James Steele (born 11 March 1950) is a Scottish former football centre back who played professionally in Scotland, England and the United States. He helped Southampton win the 1976 FA Cup Final.

Playing career

Early career
Steele was born in Edinburgh; after leaving school, he was a trainee mechanical engineer with the National Coal Board. As a 15-year-old he was playing for a village team in his native Scotland when Tynecastle Boys Club, who were affiliated to Scottish First Division team, Hearts, spotted his talent and signed him up as an apprentice.

Dundee
Dundee signed him as a 17-year-old and he made his debut in the first team with a solitary appearance in the 1967-68 season against Stirling Albion at Annfield, playing in front of just 600 spectators. The following season, he made just 5 appearances, but soon became a first team regular playing alongside Gordon Wallace, John Duncan, Jocky Scott and Ian Phillip. Even at this early stage in his career, he was considered a hard man and usually came out of a tackle with the ball, but his toughness was allied to skill.

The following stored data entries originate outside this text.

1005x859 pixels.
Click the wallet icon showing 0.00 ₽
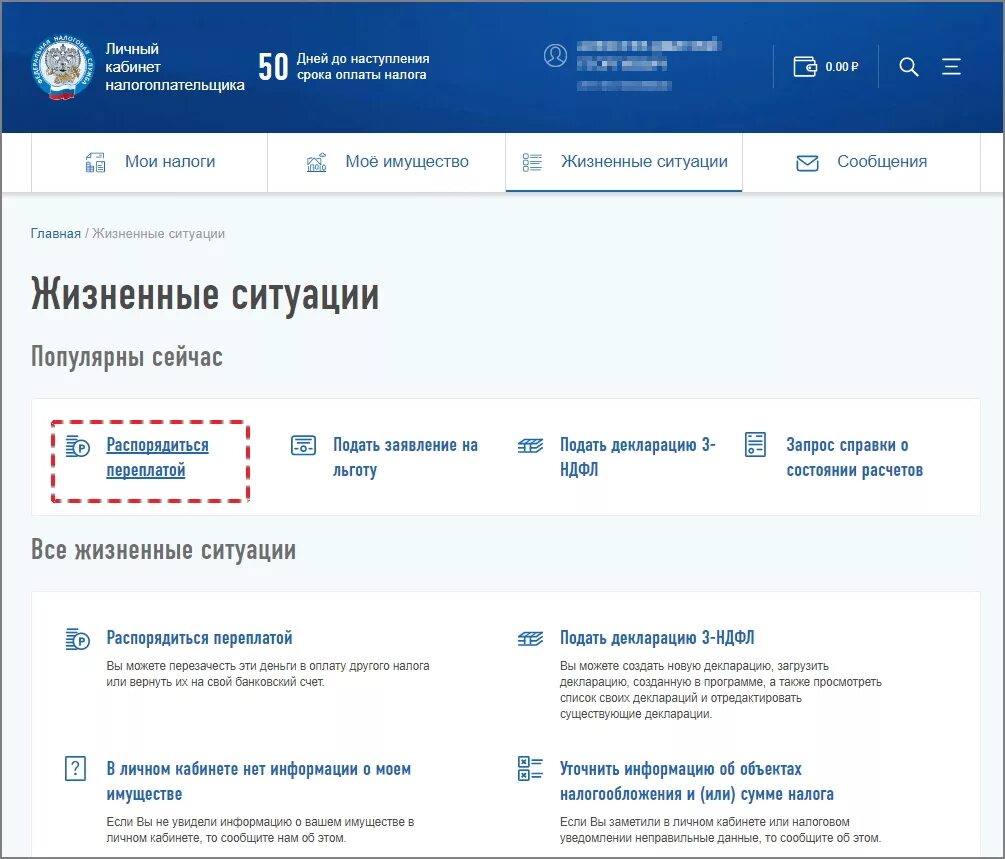click(806, 66)
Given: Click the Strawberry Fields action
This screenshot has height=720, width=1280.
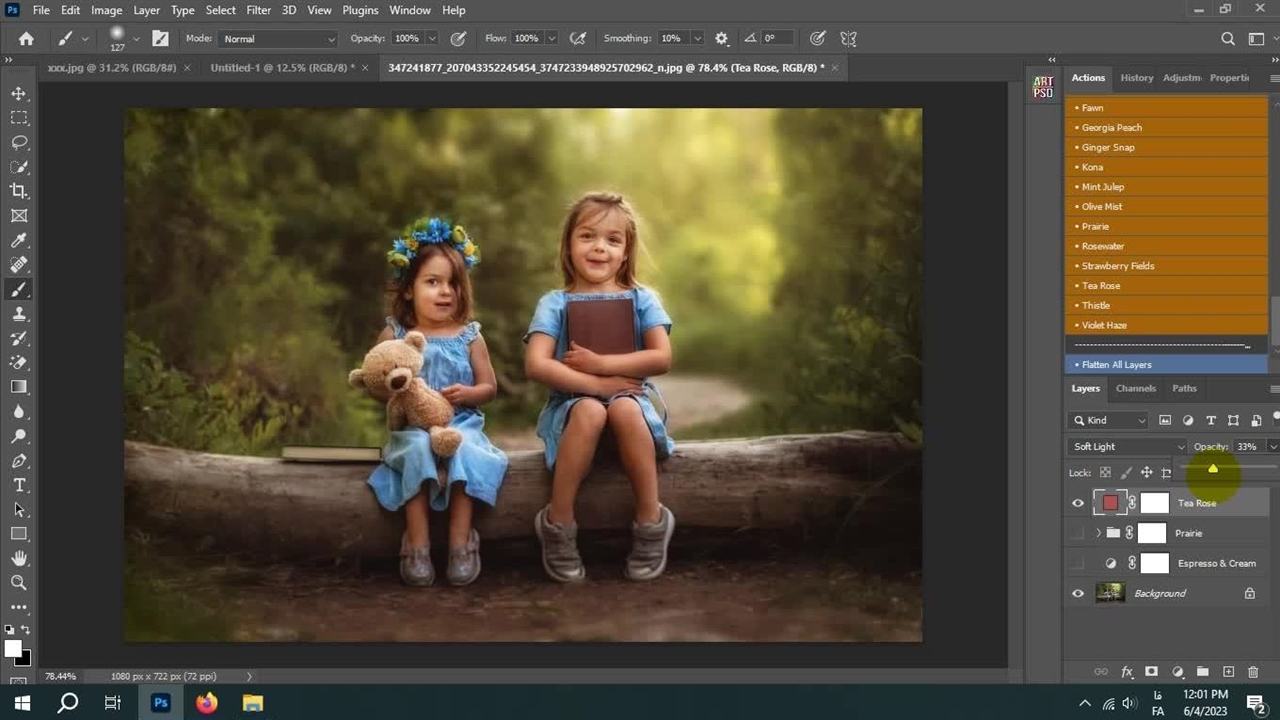Looking at the screenshot, I should (1117, 266).
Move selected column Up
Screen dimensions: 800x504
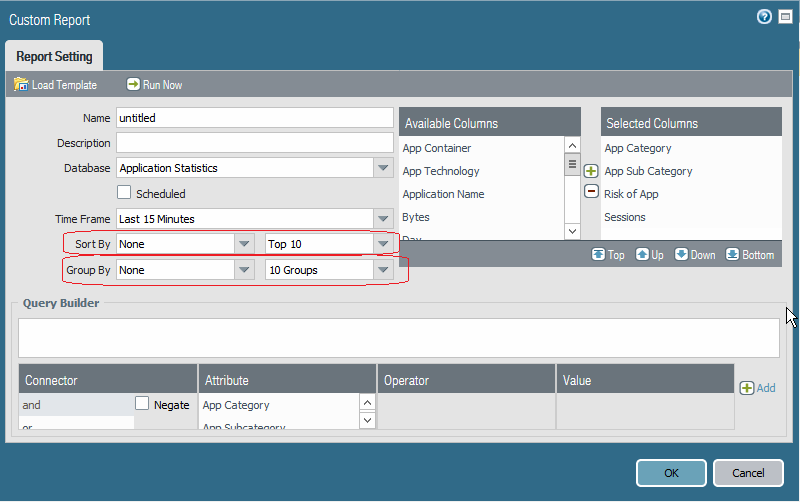pyautogui.click(x=642, y=254)
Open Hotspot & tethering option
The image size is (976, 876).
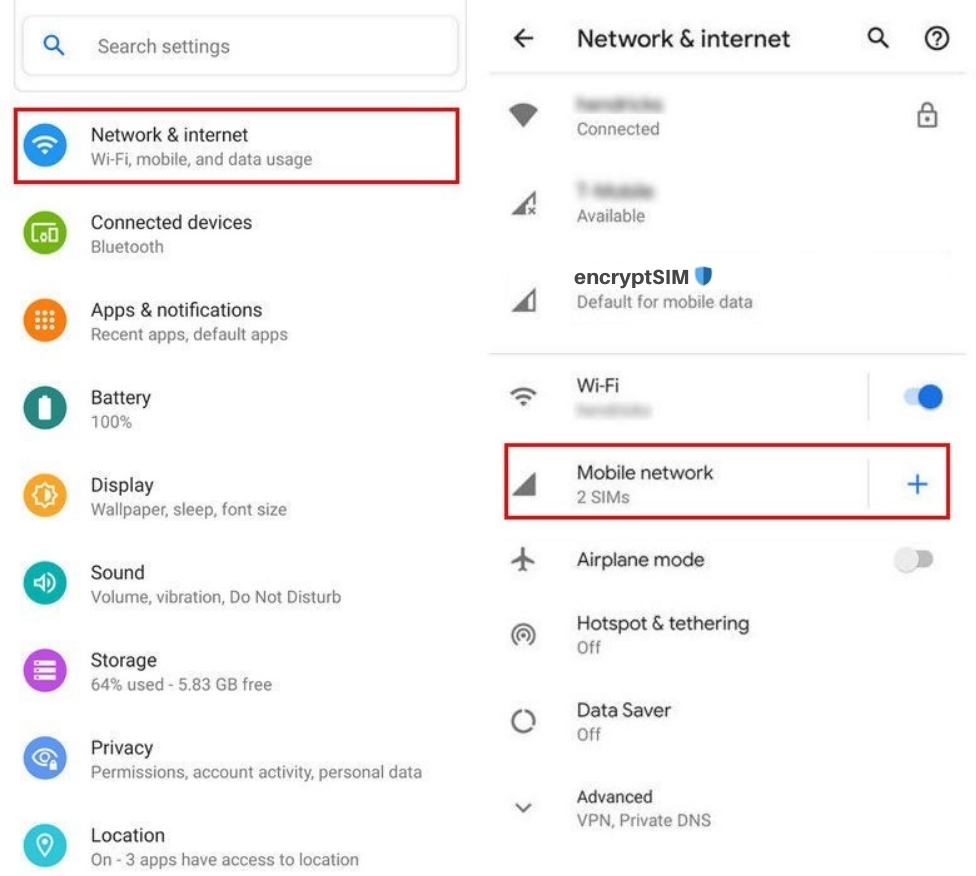[662, 634]
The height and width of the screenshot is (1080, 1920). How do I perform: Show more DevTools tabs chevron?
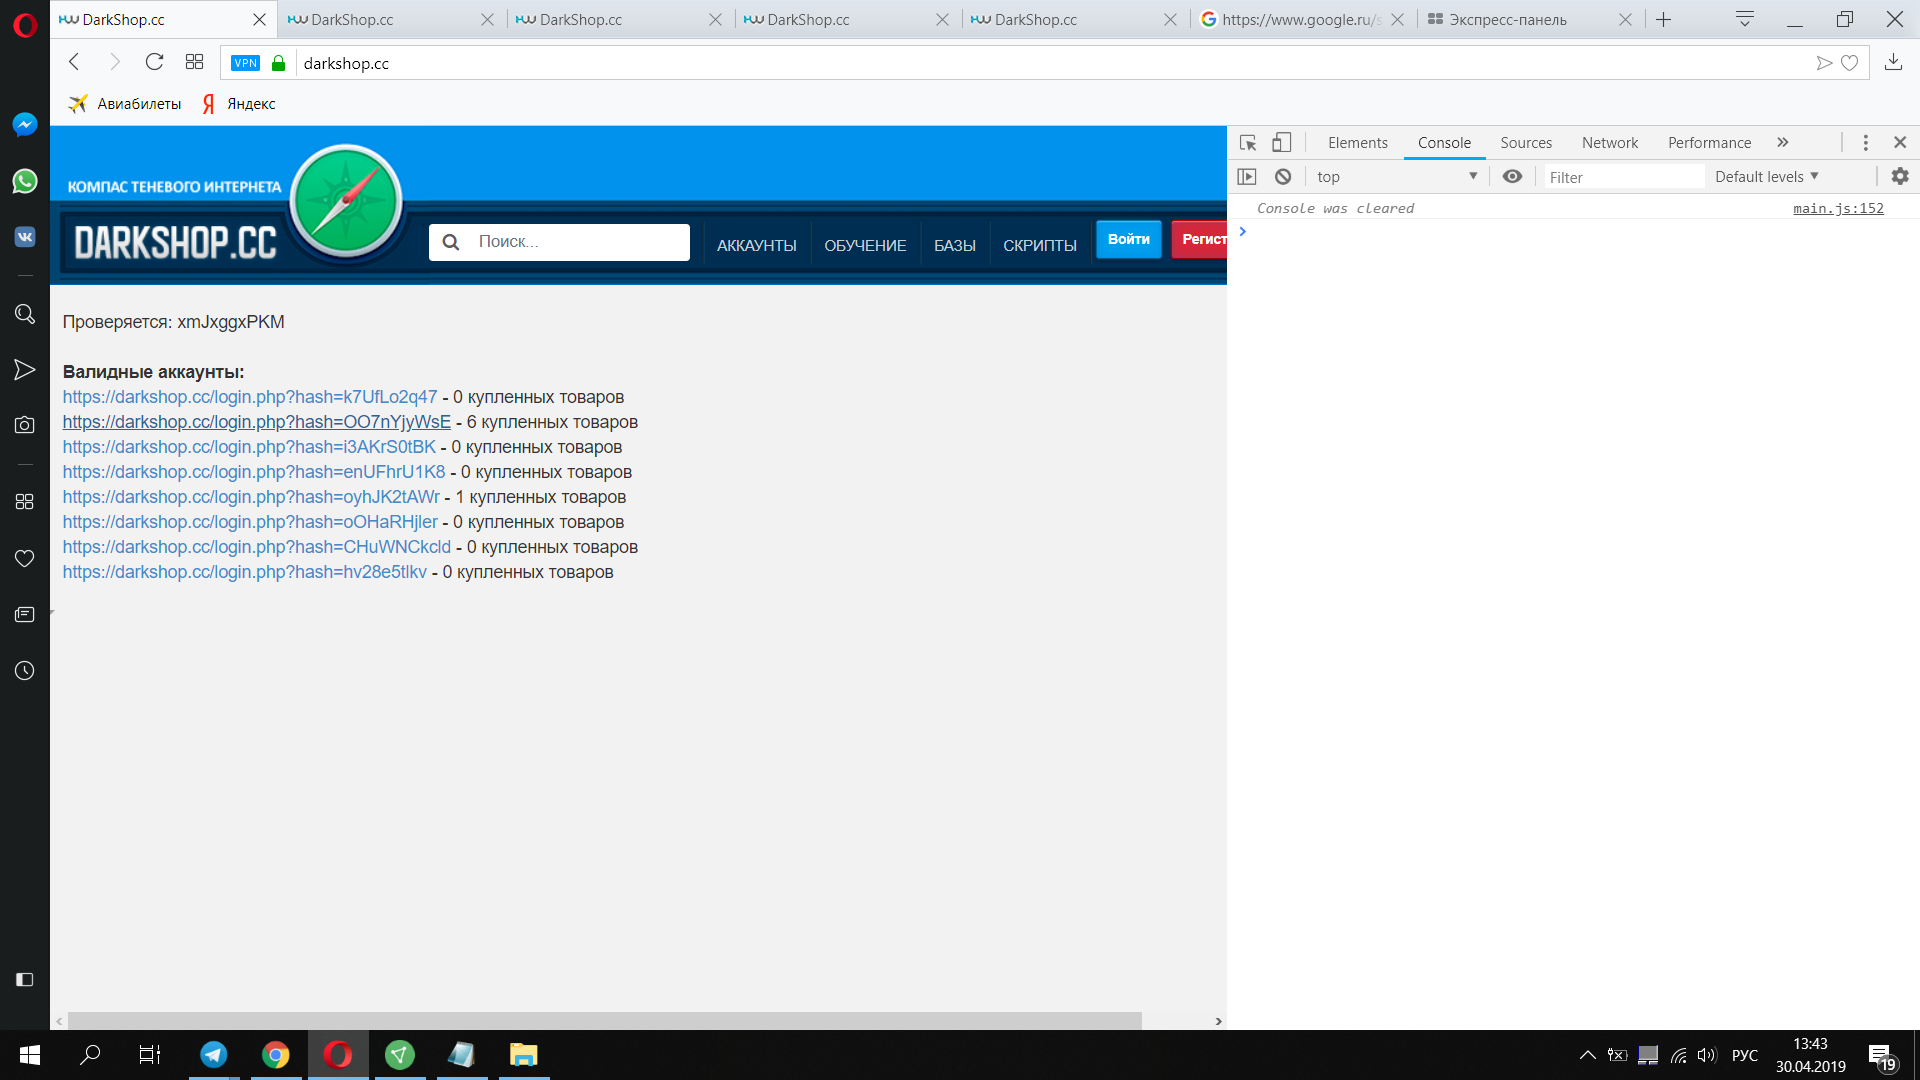1782,143
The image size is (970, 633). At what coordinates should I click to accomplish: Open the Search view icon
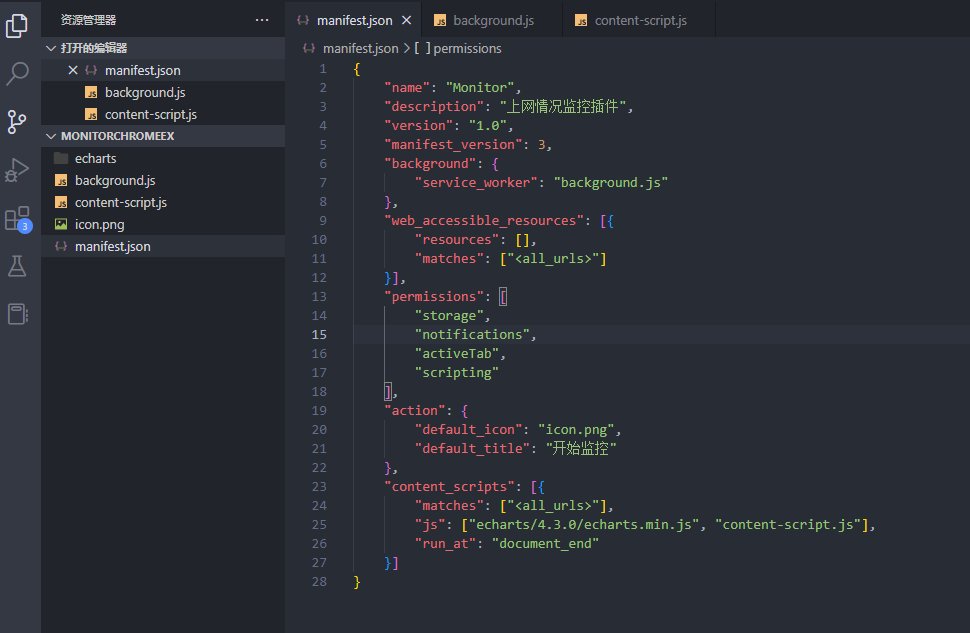click(17, 73)
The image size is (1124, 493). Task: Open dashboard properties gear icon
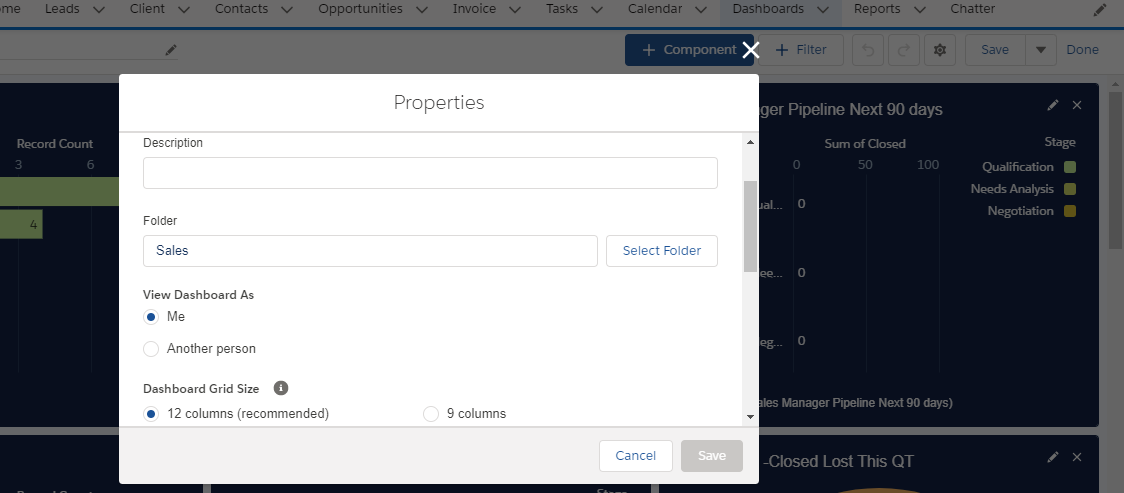tap(939, 50)
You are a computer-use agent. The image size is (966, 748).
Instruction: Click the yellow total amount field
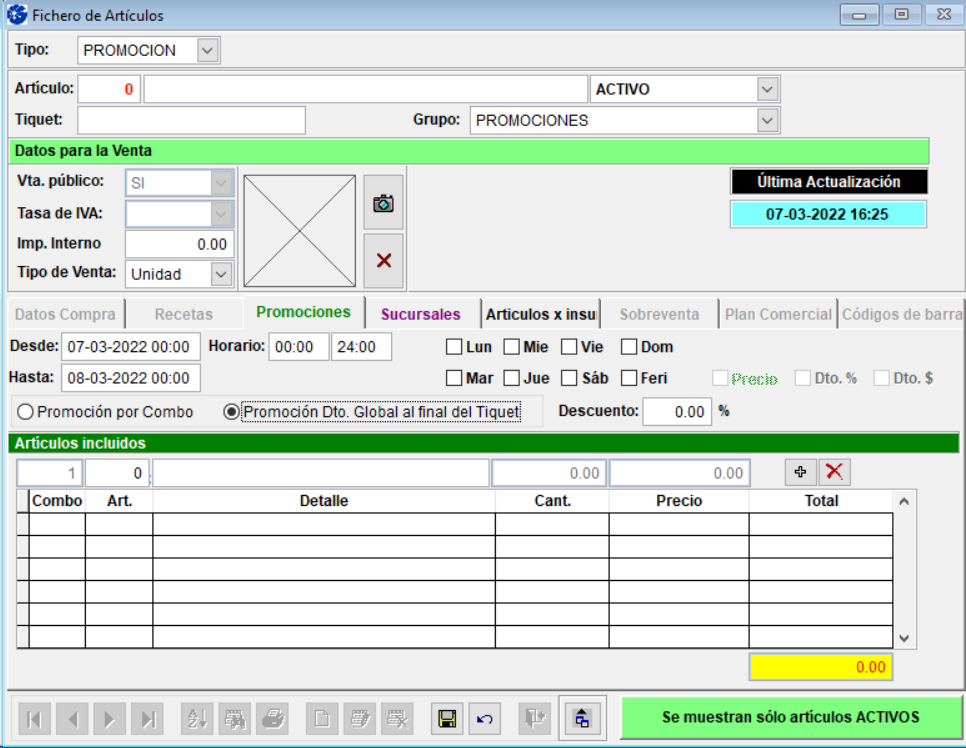pyautogui.click(x=820, y=667)
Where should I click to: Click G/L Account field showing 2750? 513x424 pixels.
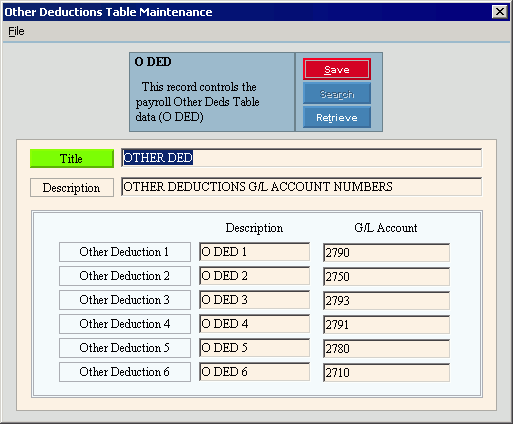click(386, 277)

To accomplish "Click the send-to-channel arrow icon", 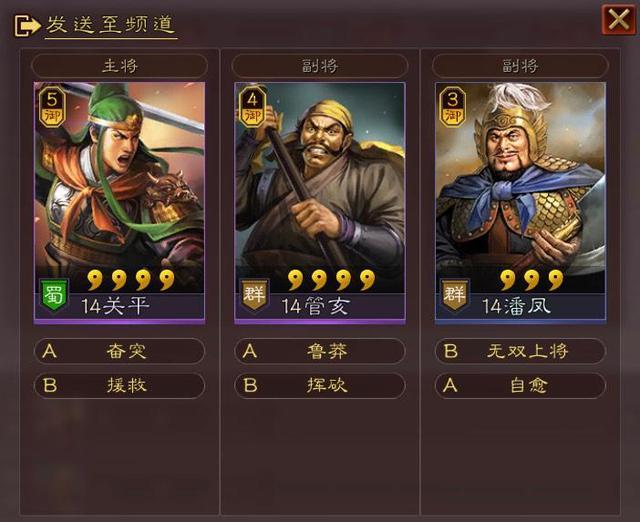I will (x=27, y=26).
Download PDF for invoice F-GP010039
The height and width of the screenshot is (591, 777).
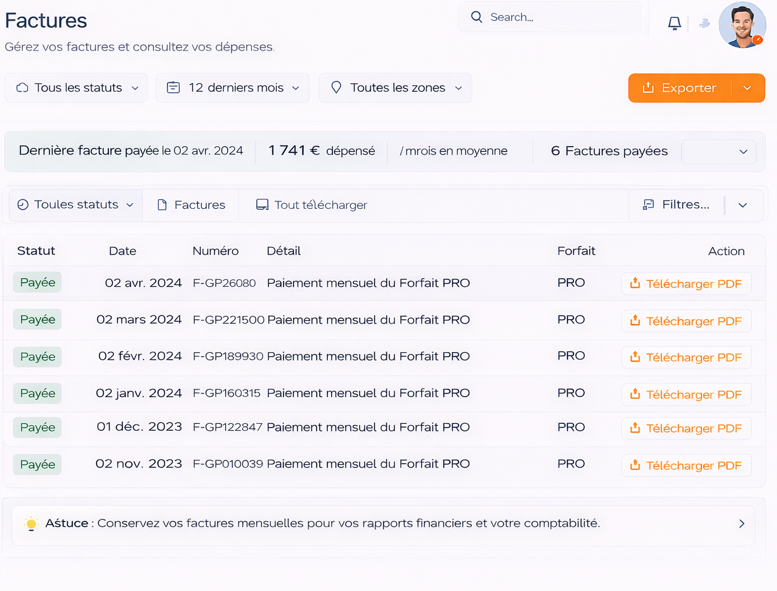(x=686, y=465)
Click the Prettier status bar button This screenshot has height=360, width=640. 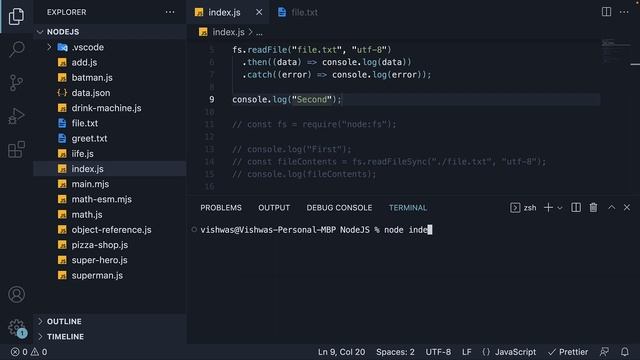pos(568,352)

The highlight of his Dundee career was in their 1971–72 UEFA Cup run, when Dundee beat German side FC Koln, but went out to AC Milan despite a 2-0 victory in the home leg. These high-profile games brought him to the attention of English clubs and soon Leeds United and Southampton (alerted by their former player and scout, Campbell Forsyth) expressed an interest. Dens boss Davie White accepted an offer of £80,000 from Saints manager Ted Bates and Steele was off to The Dell.

In his 5 years at the club, he made 86 first team appearances, scoring 5 goals, and gained a reputation as a tall, granite-hard defender with a bad disciplinary record.

Southampton
His transfer to English first division club Southampton for a club record fee of £80,000 was shrouded in secrecy as manager Ted Bates moved swiftly to secure Steele's services from under the noses of many bigger clubs. He made his debut for Southampton on 29 January 1972 in a 4-1 victory at home over Nottingham Forest.

He had an aggressive, no holds barred attitude which soon made him a favourite with Saints' fans but often got him into trouble with referees. He was a versatile player and was able to play at left-back, as a sweeper, or in the centre of defence and soon became a fixture in the first eleven, rarely missing a game for the next 4 seasons except when under suspension for disciplinary reasons.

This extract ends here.